Aarhus Universitets segl

CSS Colloquium: Robert Friedman, University of Oslo

Einstein’s Nobel Prize: The Scandal Then and Now, and Why it Matters

Oplysninger om arrangementet

Tidspunkt

Onsdag 17. april 2024,  kl. 14:15 - 15:45

Sted

Aud G2 (1532-122)

On 9 November 1922, the Royal Swedish Academy of Sciences voted to award Albert Einstein the previously reserved 1921 Nobel Prize in Physics for “his services to theoretical physics, and especially for his discovery of the law of the photoelectric effect.” This decision prompted decades of speculation, especially with respect to the reason for omitting Einstein’s theories of relativity. Even after the opening of the Nobel archives and the start of serious historical research, confusion long continued as to what transpired and what it means.

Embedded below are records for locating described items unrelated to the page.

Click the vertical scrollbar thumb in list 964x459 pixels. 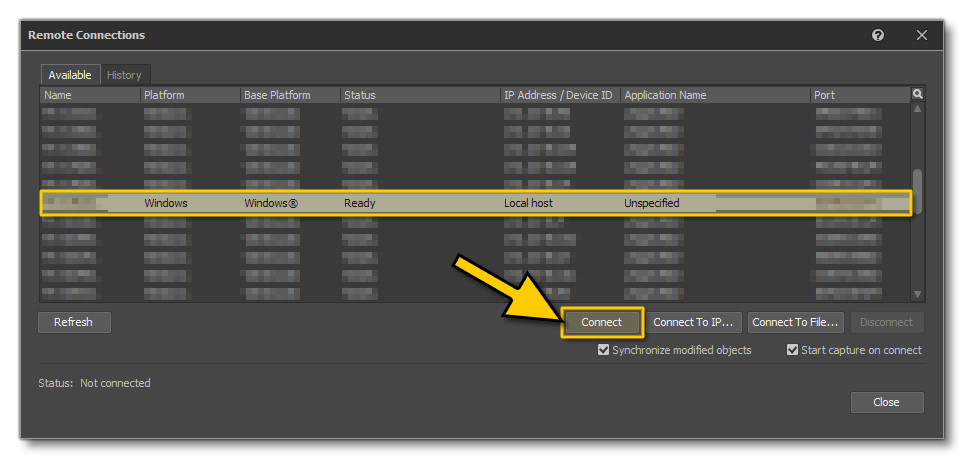click(917, 188)
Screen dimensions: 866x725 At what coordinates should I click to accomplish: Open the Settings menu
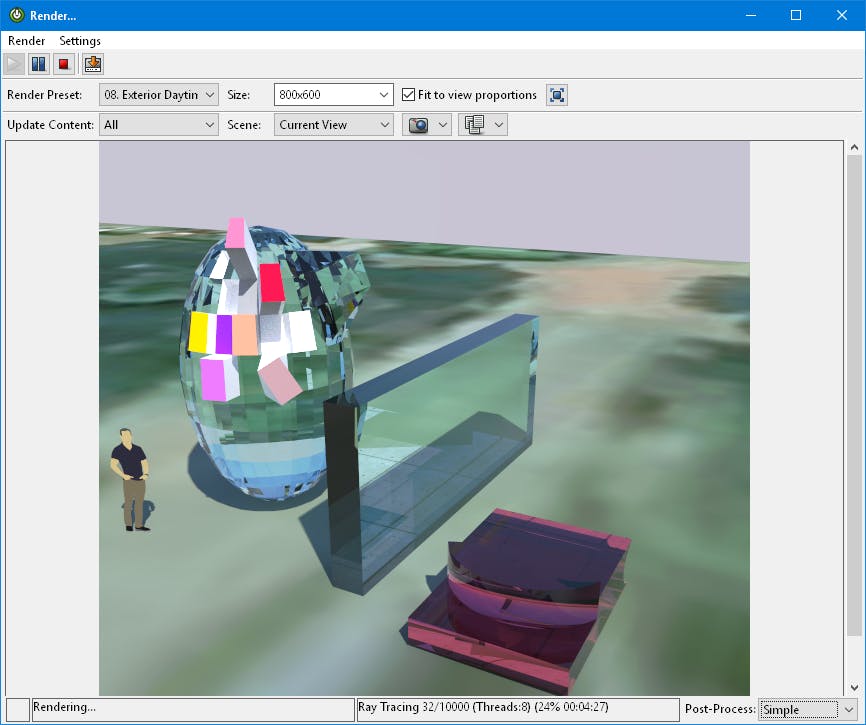80,41
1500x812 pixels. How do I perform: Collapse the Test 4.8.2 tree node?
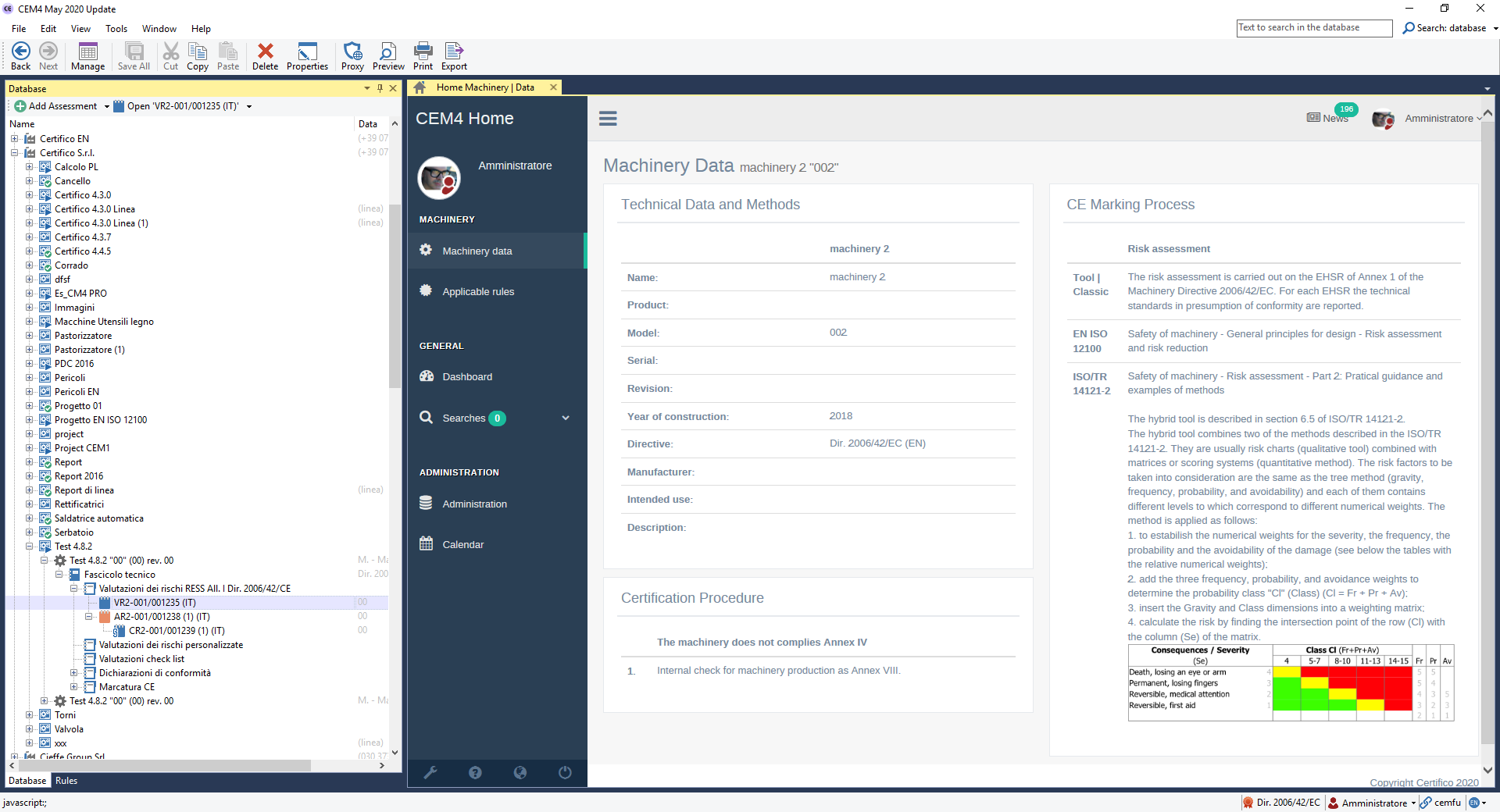(x=29, y=547)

The Academy of Sciences and related official Nobel sources have long represented the case of Einstein’s prize along lines that turn out to be incompatible with the historical record. Their version has long drawn upon physicist Abraham Pais’s flawed 1982 account. Einstein did not receive a prize for his theory of the photoelectric effect and committee member Allvar Gullstrand’s mistakes in comprehending relativity were not the cause for rejecting this heavily nominated achievement. Alternative analyses based on considerably greater detail and historically sophisticated analyses have long challenged such sanitized versions of history. They reveal the toxic effect of politics, bias, and prejudice in the Nobel proceedings.

Science past should be more than a resource for branding and heroic celebration. Embracing the full texture of history provides a reservoir of insight that can be mobilized to counter values that are antithetical to the ideals traditionally claimed by science and academia. But, as historians of science well know, speaking “truth to power” is a daunting challenge.

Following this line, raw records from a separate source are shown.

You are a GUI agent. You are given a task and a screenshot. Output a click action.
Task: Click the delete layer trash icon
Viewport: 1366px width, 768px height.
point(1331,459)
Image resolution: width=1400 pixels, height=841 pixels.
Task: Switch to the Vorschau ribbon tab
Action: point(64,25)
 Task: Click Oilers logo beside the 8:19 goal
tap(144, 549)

The talk will draw on “The 100th Anniversary of Einstein's Nobel Prize: Facts and Fiction,” Annalen der Physik (2022)  https://doi.org/10.1002/andp.202200305

Robert Marc Friedman is professor emeritus of history of science at University of Oslo. He has published on a variety of topics in the history of the environmental and polar sciences, including, Appropriating the Weather (1989). Among his contributions to the history of the Nobel science prizes are “Nobel physics prize in perspective,” Nature (1981), ”Text, context, and quicksand: Method and understanding in studying the Nobel science prizes,” Historical Studies in the Physical and Biological Sciences, 20 (1989), The Politics of Excellence: Behind the Nobel Prize in Science (2001), and “The 100th Anniversary of Einstein's Nobel Prize: Facts and Fiction,“ Annalen der Physik (2022). His professionally produced theatre plays related to the Nobel Prize include, “Remembering Miss Meitner” (2002), “Transcendence” (2015), and (forthcoming) “Golden Eggs”. He remains engaged with several research and public-outreach projects.

Coffee, tea, cake and fruit will be served before the colloquium @ 2 pm.